Lecture du vendredi 9 février 2024
REPUBLIQUE FRANCAISE

AU NOM DU PEUPLE FRANCAIS



Vu la procédure suivante :

Mme B... A... a demandé au tribunal administratif de Lyon, d'une part, d'annuler le titre exécutoire émis à son encontre le 3 décembre 2019 par le président de la métropole de Lyon en vue de recouvrer un indu de revenu de solidarité active d'un montant de 4 515,44 euros au titre de la période du 1er août 2013 au 31 mars 2016 et, d'autre part, de la décharger de l'obligation de payer cette somme. Par un jugement n° 1909914 du 6 juillet 2022, le tribunal administratif de Lyon a rejeté cette demande.

Par un pourvoi sommaire, un mémoire complémentaire et un mémoire en réplique, enregistrés les 2 mai et 2 août 2023 et le 15 janvier 2024 au secrétariat du contentieux du Conseil d'Etat, Mme A... demande au Conseil d'Etat :

1°) d'annuler ce jugement ;

2°) de mettre à la charge de la métropole de Lyon la somme de 3 000 euros à verser à la SCP Doumic-Seiller, son avocat, au titre des dispositions des articles 37 de la loi du 10 juillet 1991 et L. 761-1 du code de justice administrative.


Vu les autres pièces du dossier ;

Vu :
- le code de l'action sociale et des familles ;
- le code général des collectivités territoriales ;
- la loi n° 91-647 du 10 juillet 1991 ;
- le code de justice administrative ;


Après avoir entendu en séance publique :
- le rapport de Mme Anne Redondo, maîtresse des requêtes,
- les conclusions de M. Mathieu Le Coq, rapporteur public ;

La parole ayant été donnée, après les conclusions, à la SCP Doumic-Seiller, avocat de Mme A... et à la SARL Le Prado, Gilbert, avocat de la métropole de Lyon ;



Considérant ce qui suit :

1. Il ressort des pièces du dossier soumis aux juges du fond qu'à la suite d'un contrôle de la situation de Mme A..., la caisse d'allocations familiales du Rhône lui a indiqué, par un courrier du 21 juillet 2016, qu'elle était notamment redevable d'un indu de revenu de solidarité active de 4 515,44 euros. Par une décision du 6 décembre 2016, le président de la métropole de Lyon a, sur recours administratif préalable obligatoire de Mme A..., confirmé la récupération de cet indu. La métropole de Lyon a ensuite émis, le 16 mars 2017, un avis des sommes à payer à l'encontre de Mme A... pour le recouvrement de cette somme. Par un jugement du 24 septembre 2019, le tribunal administratif de Lyon a, d'une part, annulé cet avis des sommes à payer pour un motif de régularité en la forme, ainsi que, par voie de conséquence, la décision du 4 décembre 2017 par laquelle le président de la métropole de Lyon a rejeté le recours administratif formé par Mme A... contre ce titre et, d'autre part, rejeté pour tardiveté les conclusions de la requérante dirigées contre la décision du 6 décembre 2016. Le président de la métropole de Lyon a ensuite émis, le 3 décembre 2019, un nouvel avis des sommes à payer. Par un jugement du 6 juillet 2022, contre lequel Mme A... se pourvoit en cassation, le tribunal administratif de Lyon a rejeté sa demande tendant à l'annulation de ce titre exécutoire et à la décharge de l'obligation de payer la somme correspondante.

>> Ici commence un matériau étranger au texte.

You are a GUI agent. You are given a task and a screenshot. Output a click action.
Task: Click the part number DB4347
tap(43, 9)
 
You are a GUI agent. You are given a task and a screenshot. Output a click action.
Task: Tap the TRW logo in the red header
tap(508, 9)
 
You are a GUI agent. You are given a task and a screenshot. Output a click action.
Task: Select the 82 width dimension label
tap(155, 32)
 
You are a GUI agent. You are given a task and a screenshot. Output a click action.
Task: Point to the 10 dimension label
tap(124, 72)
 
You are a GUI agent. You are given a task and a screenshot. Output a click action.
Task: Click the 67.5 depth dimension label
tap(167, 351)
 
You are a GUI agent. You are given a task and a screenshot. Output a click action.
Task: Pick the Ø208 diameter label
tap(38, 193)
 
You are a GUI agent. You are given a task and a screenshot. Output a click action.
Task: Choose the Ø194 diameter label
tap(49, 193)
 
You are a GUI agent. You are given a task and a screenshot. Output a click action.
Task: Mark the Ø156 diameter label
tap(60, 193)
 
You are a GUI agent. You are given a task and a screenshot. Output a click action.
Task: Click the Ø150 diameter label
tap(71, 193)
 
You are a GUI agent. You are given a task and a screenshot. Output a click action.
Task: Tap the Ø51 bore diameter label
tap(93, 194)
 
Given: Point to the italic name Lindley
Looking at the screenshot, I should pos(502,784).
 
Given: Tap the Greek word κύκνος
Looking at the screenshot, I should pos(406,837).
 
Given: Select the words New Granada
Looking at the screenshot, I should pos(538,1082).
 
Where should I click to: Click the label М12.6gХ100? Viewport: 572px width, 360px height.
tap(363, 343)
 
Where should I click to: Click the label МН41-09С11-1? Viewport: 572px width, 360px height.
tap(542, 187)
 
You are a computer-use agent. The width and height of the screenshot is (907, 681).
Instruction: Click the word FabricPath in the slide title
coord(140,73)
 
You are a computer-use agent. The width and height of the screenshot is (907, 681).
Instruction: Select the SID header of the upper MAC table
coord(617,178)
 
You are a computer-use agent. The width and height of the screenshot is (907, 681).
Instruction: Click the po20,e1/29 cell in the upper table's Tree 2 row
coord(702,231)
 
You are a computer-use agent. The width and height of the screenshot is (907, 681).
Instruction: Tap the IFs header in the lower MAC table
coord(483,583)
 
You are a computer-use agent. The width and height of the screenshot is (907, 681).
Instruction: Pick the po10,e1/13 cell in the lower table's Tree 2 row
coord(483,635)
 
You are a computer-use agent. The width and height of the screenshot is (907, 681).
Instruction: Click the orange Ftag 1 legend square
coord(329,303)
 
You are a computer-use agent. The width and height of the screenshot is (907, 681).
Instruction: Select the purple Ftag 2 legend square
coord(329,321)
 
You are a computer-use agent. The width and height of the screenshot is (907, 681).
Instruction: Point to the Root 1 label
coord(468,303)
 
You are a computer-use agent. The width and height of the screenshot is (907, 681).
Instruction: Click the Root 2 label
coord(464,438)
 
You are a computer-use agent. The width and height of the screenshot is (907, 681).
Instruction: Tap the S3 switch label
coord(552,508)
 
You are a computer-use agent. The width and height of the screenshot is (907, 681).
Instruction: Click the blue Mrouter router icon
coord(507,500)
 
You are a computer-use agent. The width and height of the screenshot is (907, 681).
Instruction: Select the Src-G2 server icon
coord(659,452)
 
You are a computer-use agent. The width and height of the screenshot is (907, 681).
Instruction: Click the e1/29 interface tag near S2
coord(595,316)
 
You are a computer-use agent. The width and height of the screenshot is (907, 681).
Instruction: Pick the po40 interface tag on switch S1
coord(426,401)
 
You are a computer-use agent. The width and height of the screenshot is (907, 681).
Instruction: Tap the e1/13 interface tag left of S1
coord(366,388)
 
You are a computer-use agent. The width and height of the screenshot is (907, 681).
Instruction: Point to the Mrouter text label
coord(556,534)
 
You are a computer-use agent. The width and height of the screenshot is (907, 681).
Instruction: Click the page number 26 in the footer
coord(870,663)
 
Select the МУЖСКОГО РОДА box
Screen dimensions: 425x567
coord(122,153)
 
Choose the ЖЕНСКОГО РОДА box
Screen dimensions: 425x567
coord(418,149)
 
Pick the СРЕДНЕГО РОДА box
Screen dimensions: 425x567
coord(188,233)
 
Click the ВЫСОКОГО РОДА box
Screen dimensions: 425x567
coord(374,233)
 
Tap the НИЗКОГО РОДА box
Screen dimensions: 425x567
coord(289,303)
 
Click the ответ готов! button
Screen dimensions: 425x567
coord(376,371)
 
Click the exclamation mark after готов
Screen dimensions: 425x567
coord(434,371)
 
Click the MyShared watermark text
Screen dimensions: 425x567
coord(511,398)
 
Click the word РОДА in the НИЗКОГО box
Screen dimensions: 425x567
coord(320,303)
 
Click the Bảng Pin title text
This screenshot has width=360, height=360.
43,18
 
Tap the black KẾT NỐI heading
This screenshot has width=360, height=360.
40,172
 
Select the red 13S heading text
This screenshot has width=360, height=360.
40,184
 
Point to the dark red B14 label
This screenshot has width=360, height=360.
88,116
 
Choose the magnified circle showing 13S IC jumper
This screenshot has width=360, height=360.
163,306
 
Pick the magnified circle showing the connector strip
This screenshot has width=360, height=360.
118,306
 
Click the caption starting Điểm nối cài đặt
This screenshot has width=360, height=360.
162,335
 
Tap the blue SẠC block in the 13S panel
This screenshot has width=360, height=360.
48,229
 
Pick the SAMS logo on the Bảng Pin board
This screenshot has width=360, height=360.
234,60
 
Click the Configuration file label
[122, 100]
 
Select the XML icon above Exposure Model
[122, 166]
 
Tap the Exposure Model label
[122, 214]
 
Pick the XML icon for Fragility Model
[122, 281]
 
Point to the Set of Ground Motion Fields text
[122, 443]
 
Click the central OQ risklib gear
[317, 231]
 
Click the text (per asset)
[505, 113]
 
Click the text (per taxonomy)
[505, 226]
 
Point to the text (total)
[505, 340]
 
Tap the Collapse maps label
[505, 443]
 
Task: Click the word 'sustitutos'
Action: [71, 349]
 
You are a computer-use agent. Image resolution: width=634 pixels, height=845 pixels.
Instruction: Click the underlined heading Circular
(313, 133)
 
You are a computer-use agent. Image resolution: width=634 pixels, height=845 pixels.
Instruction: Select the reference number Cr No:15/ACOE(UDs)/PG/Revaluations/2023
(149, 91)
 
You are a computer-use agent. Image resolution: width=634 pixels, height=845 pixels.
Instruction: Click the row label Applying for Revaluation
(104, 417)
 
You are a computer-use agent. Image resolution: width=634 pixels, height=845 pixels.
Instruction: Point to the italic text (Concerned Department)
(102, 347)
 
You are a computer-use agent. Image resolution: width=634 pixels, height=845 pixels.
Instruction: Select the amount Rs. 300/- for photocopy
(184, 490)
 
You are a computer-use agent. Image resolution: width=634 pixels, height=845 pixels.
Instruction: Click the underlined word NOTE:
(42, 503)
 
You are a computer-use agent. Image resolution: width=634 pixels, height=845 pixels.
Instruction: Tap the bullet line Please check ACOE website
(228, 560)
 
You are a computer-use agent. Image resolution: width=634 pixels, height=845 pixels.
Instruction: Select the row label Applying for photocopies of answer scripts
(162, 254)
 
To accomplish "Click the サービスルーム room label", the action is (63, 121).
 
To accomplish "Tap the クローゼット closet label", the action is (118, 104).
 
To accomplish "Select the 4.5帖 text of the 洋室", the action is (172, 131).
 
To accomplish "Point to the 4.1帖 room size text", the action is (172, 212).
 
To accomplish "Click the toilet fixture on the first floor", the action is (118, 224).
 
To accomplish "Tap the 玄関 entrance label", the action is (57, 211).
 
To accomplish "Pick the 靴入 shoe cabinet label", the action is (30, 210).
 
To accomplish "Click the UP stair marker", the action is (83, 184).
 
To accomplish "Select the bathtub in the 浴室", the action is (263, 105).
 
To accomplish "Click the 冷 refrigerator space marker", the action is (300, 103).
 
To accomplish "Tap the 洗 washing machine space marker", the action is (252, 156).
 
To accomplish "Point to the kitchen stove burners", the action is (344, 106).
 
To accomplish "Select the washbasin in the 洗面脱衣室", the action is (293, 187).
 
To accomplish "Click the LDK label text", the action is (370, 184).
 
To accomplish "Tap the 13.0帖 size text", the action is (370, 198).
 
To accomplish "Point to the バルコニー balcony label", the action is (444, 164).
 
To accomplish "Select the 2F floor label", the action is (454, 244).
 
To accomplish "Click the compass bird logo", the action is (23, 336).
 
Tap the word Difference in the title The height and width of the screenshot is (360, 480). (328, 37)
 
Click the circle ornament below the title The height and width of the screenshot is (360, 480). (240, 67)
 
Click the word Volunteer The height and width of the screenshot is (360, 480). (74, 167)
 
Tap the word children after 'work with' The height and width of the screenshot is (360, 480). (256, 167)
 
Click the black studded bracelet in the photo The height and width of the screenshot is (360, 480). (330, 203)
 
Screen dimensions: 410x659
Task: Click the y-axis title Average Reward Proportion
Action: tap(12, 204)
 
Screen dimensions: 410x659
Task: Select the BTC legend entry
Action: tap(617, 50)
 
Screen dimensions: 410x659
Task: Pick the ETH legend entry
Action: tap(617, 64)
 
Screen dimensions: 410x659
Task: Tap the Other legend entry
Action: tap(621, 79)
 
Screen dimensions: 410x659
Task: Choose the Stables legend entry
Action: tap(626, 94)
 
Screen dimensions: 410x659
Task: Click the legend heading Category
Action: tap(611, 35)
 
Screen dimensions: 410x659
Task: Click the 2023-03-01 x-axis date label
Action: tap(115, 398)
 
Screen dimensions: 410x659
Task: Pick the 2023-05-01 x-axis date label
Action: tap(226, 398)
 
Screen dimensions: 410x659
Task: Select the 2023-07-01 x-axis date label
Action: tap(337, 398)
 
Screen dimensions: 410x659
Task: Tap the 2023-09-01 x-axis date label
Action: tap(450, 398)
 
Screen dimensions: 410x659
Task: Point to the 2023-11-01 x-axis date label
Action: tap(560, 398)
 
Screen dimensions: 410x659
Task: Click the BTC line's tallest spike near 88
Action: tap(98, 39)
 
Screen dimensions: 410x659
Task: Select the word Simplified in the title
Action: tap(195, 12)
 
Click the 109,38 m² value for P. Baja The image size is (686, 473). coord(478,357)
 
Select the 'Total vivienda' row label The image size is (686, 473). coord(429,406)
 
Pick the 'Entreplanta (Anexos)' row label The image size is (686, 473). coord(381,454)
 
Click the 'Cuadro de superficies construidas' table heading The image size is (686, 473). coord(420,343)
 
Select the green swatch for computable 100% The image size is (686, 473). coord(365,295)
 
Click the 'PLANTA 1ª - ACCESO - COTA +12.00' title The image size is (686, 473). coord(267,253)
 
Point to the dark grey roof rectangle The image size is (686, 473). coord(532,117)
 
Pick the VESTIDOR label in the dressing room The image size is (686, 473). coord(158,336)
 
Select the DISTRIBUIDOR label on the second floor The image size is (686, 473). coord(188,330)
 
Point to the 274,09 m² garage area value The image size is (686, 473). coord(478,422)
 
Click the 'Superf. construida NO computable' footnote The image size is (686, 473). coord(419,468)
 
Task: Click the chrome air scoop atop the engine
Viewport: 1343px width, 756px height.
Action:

2. Aux termes de l'article L. 262-46 du code de l'action sociale et des familles, applicable à la métropole de Lyon et à son président en vertu des articles L. 3611-3 et L. 3641-2 du code général des collectivités territoriales : " Tout paiement indu de revenu de solidarité active est récupéré par l'organisme chargé du service de celui-ci ainsi que, dans les conditions définies au présent article, par les collectivités débitrices du revenu de solidarité active. / (...) Sauf si le bénéficiaire opte pour le remboursement de l'indu en une seule fois, l'organisme mentionné au premier alinéa procède au recouvrement de tout paiement indu de revenu de solidarité active par retenues sur les montants à échoir. / A défaut, l'organisme mentionné au premier alinéa peut également, dans des conditions fixées par décret, procéder à la récupération de l'indu par retenues sur les échéances à venir dues au titre [d'autres] prestations (...). Après la mise en oeuvre de la procédure de recouvrement sur prestations à échoir, l'organisme chargé du service du revenu de solidarité active transmet (...) les créances du département au président du conseil départemental. (...) Le président du conseil départemental constate la créance du département et transmet au payeur départemental le titre de recettes correspondant pour le recouvrement (...) ". Aux termes de l'article L. 262-47 du code de l'action sociale et des familles, également applicable au président de la métropole de Lyon : " Toute réclamation dirigée contre une décision relative au revenu de solidarité active fait l'objet, préalablement à l'exercice d'un recours contentieux, d'un recours administratif auprès du président du conseil départemental (...) ".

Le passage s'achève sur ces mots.